PSP: Pre-trained Soft Prompts for Few-Shot Abstractive Summarization
This addresses the problem of efficient few-shot learning for summarization, offering a parameter-efficient method that is incremental over existing prompt-based approaches.
The paper tackles few-shot abstractive summarization by introducing a novel soft prompts architecture with prompt pre-training and fine-tuning, achieving competitive results with only 0.1% of parameters tuned, outperforming full-model tuning and Prompt Tuning on CNN/DailyMail and XSum datasets.
Few-shot abstractive summarization has become a challenging task in natural language generation. To support it, we designed a novel soft prompts architecture coupled with a prompt pre-training plus fine-tuning paradigm that is effective and tunes only extremely light parameters. The soft prompts include continuous input embeddings across an encoder and a decoder to fit the structure of the generation models. Importantly, a novel inner-prompt placed in the text is introduced to capture document-level information.
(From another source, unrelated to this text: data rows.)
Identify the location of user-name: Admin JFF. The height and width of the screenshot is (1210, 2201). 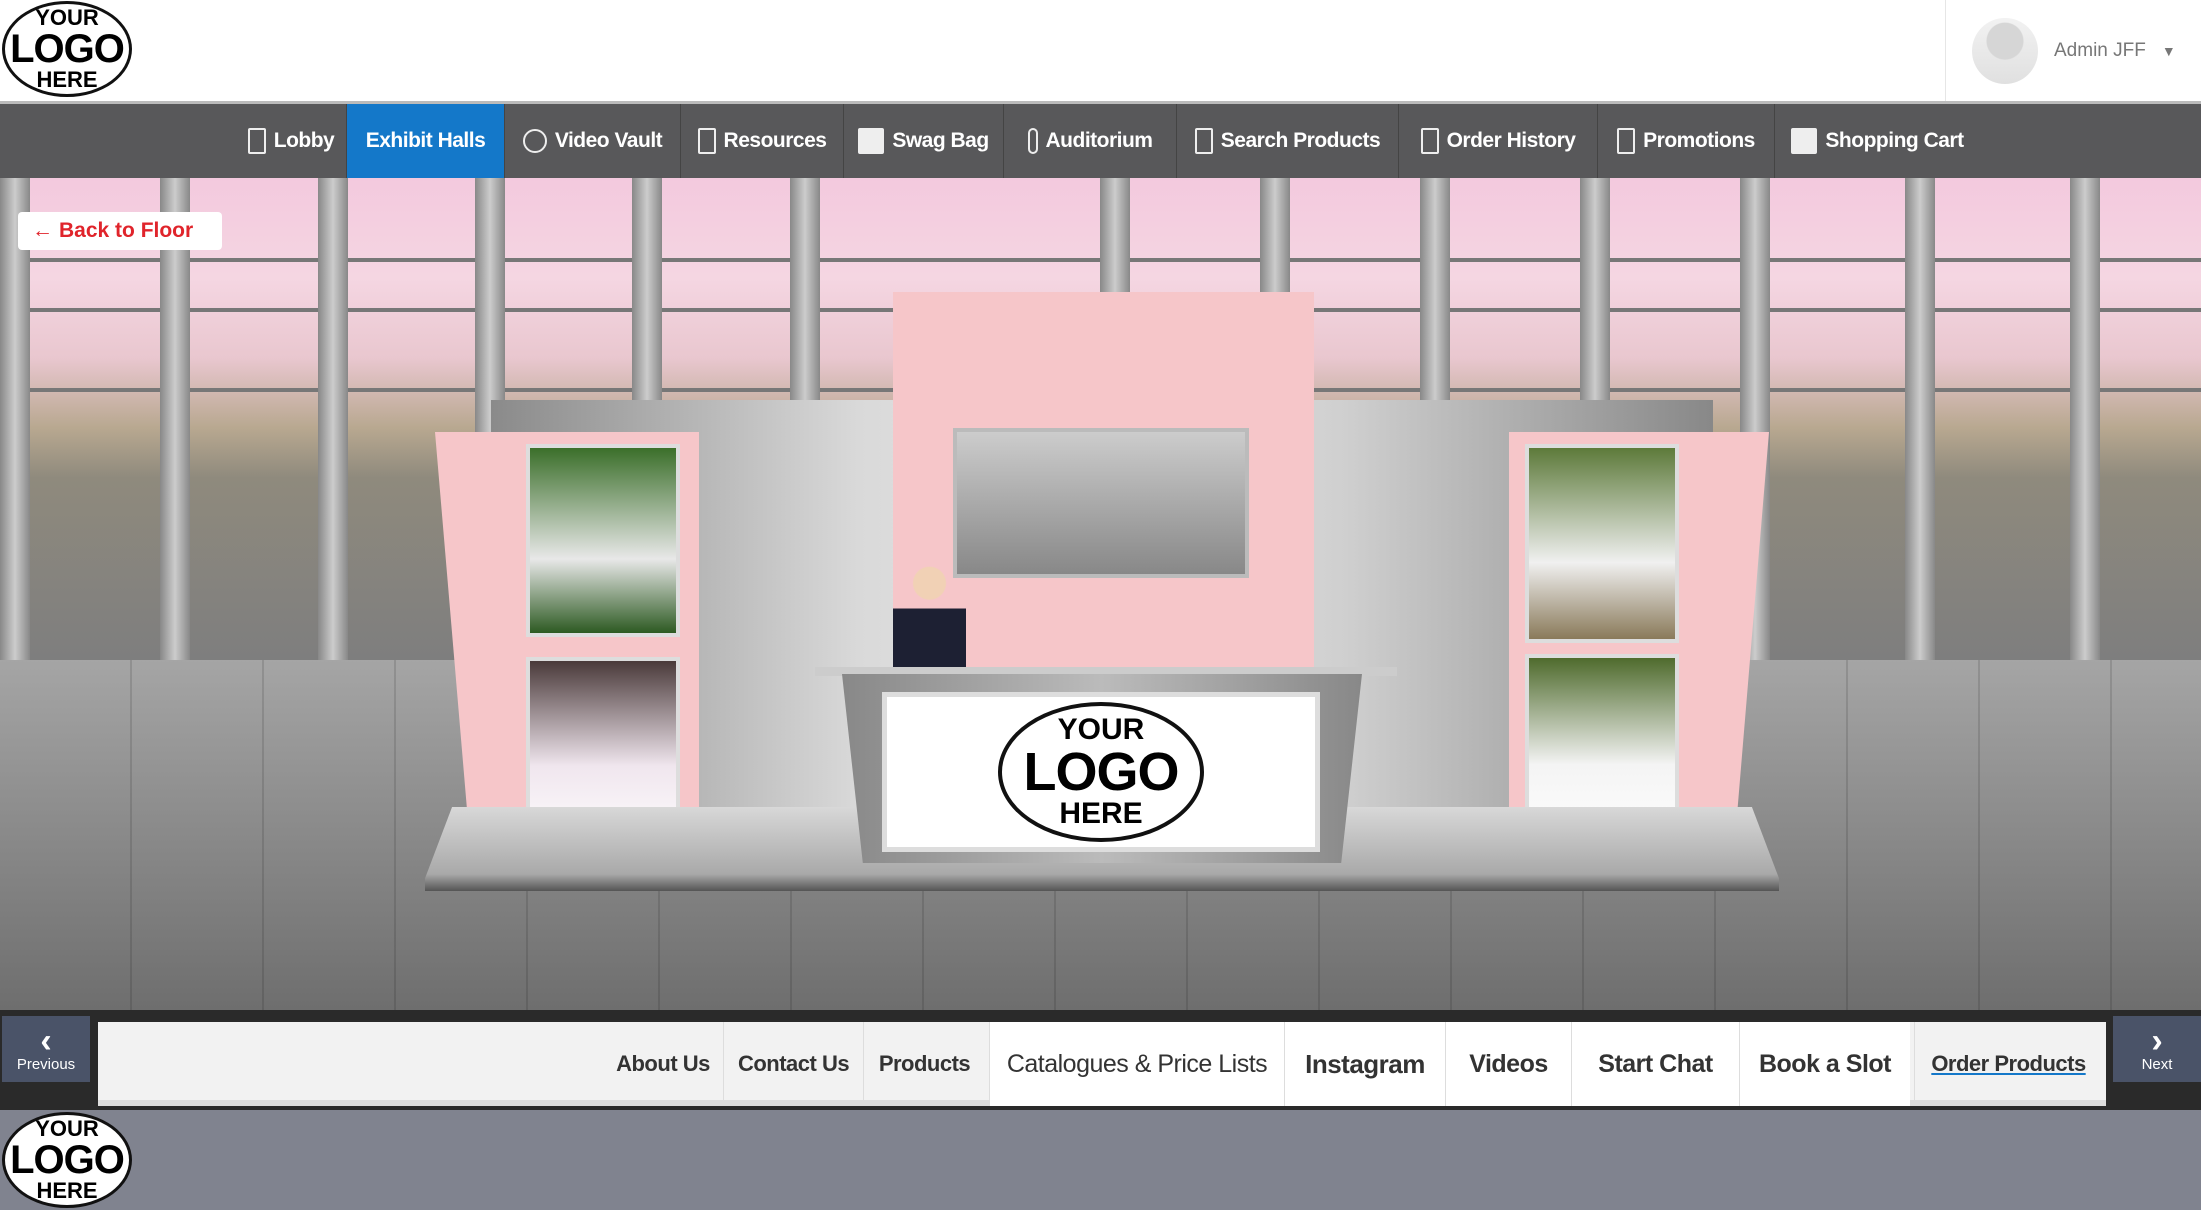
(2100, 50).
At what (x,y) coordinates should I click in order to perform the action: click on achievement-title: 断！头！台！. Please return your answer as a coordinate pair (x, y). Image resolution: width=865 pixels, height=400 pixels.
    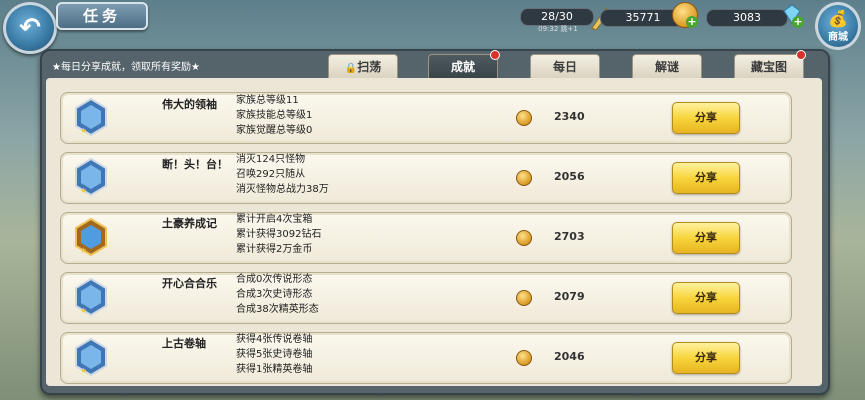
    Looking at the image, I should click on (195, 164).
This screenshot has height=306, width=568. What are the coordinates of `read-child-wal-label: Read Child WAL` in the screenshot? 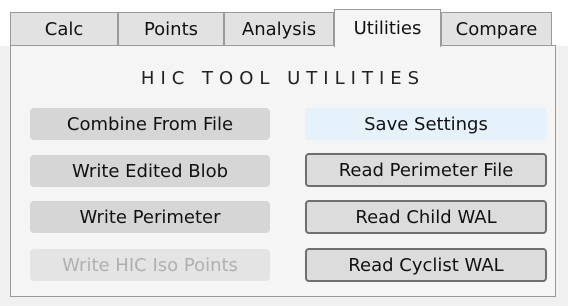 It's located at (426, 217).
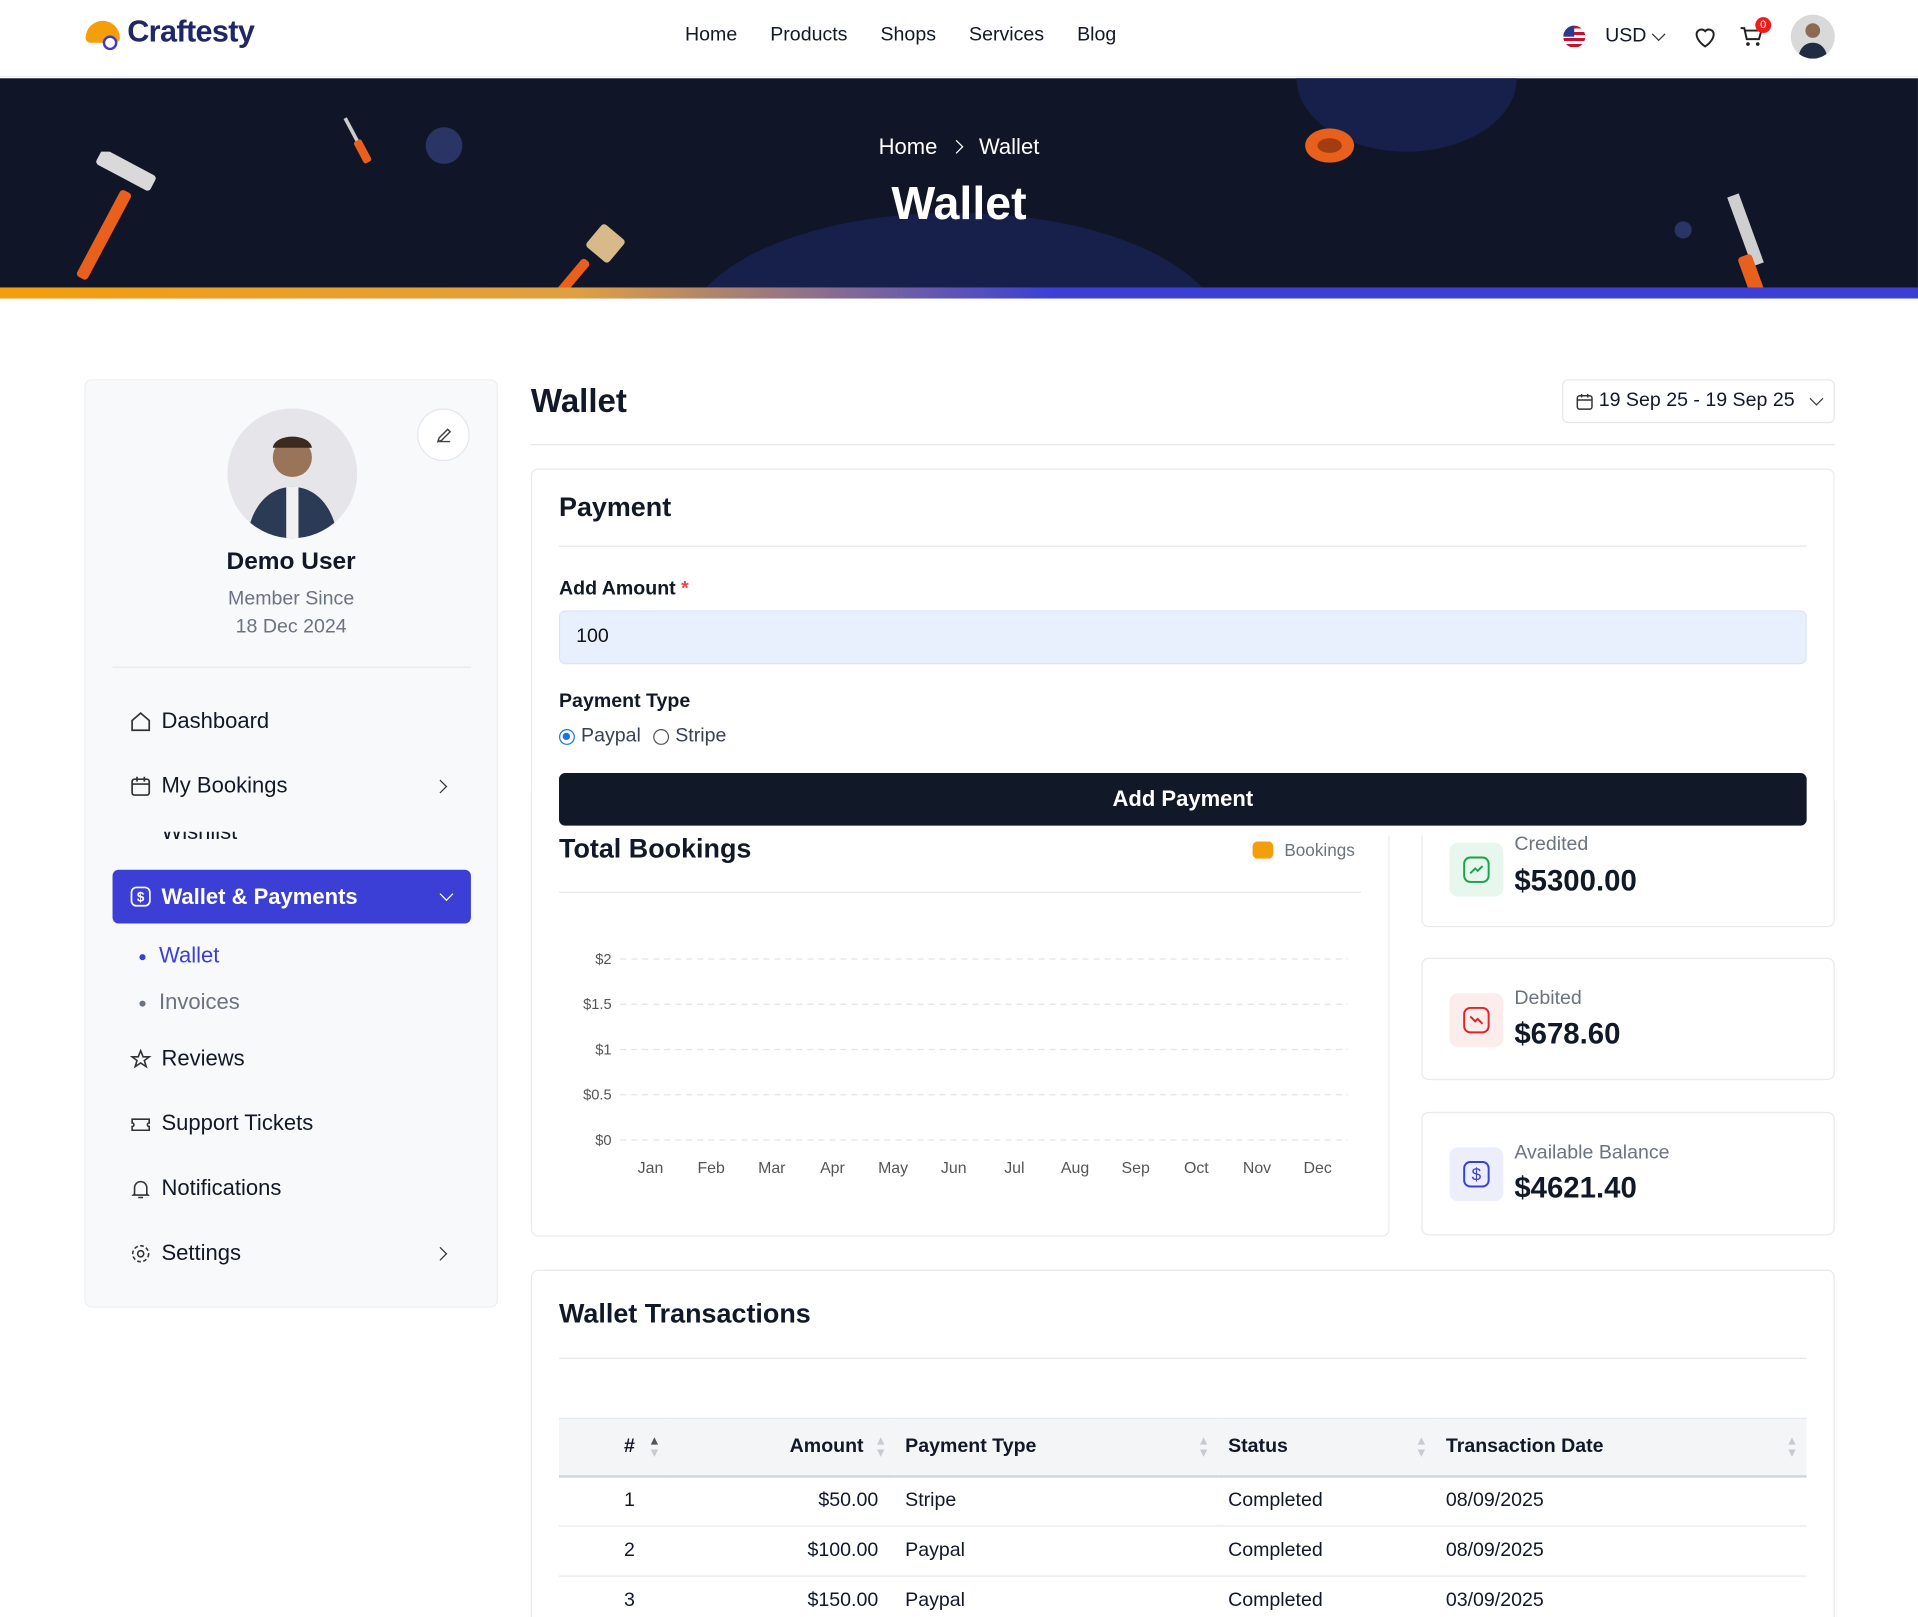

The aim is to devote attention to understanding the document that better prompts the model to generate document-related content. The first step in the summarization procedure is to conduct prompt pre-training with self-supervised pseudo-data. This teaches the model basic summarizing capabilities. The model is then fine-tuned with few-shot examples. Experimental results on the CNN/DailyMail and XSum datasets show that our method, with only 0.1% of the parameters, outperforms full-model tuning where all model parameters are tuned. It also surpasses Prompt Tuning by a large margin and delivers competitive results against Prefix-Tuning with 3% of the parameters.